As a member of Congress who served seven more terms, Wamp evaded political repercussions.

But as lawmakers hurtled toward another last-minute deadline Monday afternoon, the former congressman-turned-consultant said he isn’t as interested in recounting the past as he is in seeing more willingness for compromise among lawmakers.


Wamp, who represented Tennessee’s 3rd District between 1995 and 2010, was a member of the Republican-controlled House in the winter of 1995 and 1996, when a pair of shutdowns closed down operations of federal government agencies for a total of 28 days. In an interview with, the former congressman said there were a host of differences between then and now.

“We [Republicans] had the Senate and the House-not just the House,” Wamp said. “That was huge. This time, they’re not going to get the Senate to concur. They knew that going in.”

Wamp was referring to House Republicans, who set a chain in motion on Sept. 21 by approving a government funding bill that stripped dollars marked for implementation of the Affordable Care Act. The bill, which has since gone through several revisions in a continuing back-and-forth between House and Senate chambers, must be approved by 12:01 a.m. Tuesday in order to provide funding togovernment services deemed “nonessential.”

Along with the balance of power, Wamp said Congress boasted higher approval ratings at the time and opted to shut down the government over spending issues rather than health care-an industry he described as “critical” to citizens.

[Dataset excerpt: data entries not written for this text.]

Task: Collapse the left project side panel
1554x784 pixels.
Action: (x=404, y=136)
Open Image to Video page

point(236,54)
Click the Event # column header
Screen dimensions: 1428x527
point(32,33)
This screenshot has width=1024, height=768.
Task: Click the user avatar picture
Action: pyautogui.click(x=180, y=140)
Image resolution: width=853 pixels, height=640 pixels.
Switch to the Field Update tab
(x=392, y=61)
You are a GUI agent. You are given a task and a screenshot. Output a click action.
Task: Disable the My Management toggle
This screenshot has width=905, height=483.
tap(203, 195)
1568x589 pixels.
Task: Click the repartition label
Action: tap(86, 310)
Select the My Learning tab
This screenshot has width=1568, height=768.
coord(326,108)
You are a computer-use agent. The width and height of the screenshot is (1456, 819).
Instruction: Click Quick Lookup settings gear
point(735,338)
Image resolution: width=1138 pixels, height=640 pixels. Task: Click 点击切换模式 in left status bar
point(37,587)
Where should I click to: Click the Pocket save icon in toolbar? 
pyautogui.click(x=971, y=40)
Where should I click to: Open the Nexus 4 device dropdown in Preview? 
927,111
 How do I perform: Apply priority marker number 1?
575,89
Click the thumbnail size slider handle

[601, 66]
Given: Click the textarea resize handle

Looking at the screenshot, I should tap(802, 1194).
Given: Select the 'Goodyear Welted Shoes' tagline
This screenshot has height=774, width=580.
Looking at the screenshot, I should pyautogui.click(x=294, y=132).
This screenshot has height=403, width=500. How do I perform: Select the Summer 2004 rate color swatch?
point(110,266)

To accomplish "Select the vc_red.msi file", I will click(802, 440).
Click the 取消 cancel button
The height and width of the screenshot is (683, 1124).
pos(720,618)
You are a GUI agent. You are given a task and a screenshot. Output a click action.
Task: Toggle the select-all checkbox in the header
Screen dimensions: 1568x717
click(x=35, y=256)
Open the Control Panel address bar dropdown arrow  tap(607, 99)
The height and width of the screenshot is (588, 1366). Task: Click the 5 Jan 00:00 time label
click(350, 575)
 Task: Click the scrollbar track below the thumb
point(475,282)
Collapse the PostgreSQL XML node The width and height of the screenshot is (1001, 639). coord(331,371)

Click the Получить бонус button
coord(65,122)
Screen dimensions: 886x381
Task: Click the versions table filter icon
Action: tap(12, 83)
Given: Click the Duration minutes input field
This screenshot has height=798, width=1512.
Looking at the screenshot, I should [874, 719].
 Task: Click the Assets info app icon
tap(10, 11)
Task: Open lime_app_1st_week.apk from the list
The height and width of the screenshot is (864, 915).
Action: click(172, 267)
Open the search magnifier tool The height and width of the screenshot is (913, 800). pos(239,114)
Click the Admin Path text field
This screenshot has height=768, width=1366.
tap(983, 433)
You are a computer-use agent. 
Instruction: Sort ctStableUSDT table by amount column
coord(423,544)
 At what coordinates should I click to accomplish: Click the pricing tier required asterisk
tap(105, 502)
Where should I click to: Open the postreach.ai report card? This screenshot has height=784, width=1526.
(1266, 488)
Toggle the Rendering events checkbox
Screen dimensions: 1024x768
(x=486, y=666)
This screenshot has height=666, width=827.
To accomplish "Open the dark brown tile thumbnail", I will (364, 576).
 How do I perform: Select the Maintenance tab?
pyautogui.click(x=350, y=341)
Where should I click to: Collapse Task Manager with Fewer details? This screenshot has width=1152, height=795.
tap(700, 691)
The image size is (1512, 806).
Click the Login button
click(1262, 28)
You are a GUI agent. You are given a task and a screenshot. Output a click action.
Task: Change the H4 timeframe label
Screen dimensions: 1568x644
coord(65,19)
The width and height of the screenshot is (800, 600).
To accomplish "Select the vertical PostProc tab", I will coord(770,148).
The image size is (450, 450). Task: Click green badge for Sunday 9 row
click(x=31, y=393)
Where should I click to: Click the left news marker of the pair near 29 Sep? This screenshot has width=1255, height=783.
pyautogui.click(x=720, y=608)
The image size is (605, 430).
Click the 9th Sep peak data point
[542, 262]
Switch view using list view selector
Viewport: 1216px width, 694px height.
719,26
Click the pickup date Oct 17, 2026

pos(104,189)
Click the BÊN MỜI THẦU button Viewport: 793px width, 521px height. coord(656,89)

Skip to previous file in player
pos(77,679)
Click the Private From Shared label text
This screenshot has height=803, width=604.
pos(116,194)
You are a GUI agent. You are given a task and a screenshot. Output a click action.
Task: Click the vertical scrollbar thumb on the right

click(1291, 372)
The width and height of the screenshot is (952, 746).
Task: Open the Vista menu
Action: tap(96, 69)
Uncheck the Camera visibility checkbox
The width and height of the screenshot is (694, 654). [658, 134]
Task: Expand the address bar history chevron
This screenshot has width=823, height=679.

“We decided to make a point and let the government shut down over spending,” he said. “And it was over spending, not health care. And health care is critical to a lot of people.”

Wamp attributed the gridlock in Congress over the continuing resolution to passage of Obamacare along party lines in 2010, along with the redistricting of congressional districts in recent years. He added that because of partisan gerrymandering, voters have begun sending politicians to Congress whose ideologies represent viewpoints on either the extreme right or left of the spectrum, lowering the influence of moderate lawmakers more willing to compromise.

“You have senators like Bob Corker who are being intellectually honest and who are getting torpedoed for rising above partisanship,” he said, alluding to Corker’s recentoutspokenness against tactics surrounding the funding bill adopted by members of his own party, including Sen. Ted Cruz, R-Texas. “… Most partisan lawmakers are quiet as a mouse. Everyone’s hiding under the coattails of leadership, waiting to see how it’ll all turn out.”

The former congressman also said Republicans seeking to change the health law should focus on making the case in the 2014 midterm and 2016 presidential elections, similar to recent comments made by Sen. Lamar Alexander.

Wamp added that after previous shutdowns the effect on the economy proved costlier than any savings gained.

“It’s going to cost more money than it’s going to save,” Wamp said. “It’s going to cost people and the taxpayers more money than it’s ever going to save, and that’s unfortunate.”

According to a Politico report, the shutdowns of 1995 and 1996 came at a cost of approximately $2 billion to the federal government in today’s dollars. But despite economic and political costs from shutdowns past, Wamp said he personally didn’t encounter much blowback as a politician.

“I don’t think I had a lot of fallout from the 1995 shutdowns,” he said. “But it was a different era.”